• Aim of the exercise: Render these data lines as a numbered list, leaving out any blank lines.

+++ Data provided +++

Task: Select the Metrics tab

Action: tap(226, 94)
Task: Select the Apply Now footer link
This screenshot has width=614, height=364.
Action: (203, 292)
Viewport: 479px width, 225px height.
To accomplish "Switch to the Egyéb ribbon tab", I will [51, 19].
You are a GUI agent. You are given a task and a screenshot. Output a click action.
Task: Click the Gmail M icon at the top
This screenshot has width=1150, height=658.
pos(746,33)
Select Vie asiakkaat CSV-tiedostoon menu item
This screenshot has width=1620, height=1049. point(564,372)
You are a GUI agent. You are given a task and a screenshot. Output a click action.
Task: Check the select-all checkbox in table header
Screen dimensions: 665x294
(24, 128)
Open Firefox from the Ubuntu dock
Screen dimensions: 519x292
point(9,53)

+++

• The reply:
1. Task: Select the Metrics tab
2. Action: tap(226, 94)
3. Task: Select the Apply Now footer link
4. This screenshot has width=614, height=364.
5. Action: (203, 292)
6. Viewport: 479px width, 225px height.
7. To accomplish "Switch to the Egyéb ribbon tab", I will [51, 19].
8. You are a GUI agent. You are given a task and a screenshot. Output a click action.
9. Task: Click the Gmail M icon at the top
10. This screenshot has width=1150, height=658.
11. pos(746,33)
12. Select Vie asiakkaat CSV-tiedostoon menu item
13. This screenshot has width=1620, height=1049. point(564,372)
14. You are a GUI agent. You are given a task and a screenshot. Output a click action.
15. Task: Check the select-all checkbox in table header
16. Screen dimensions: 665x294
17. (24, 128)
18. Open Firefox from the Ubuntu dock
19. Screen dimensions: 519x292
20. point(9,53)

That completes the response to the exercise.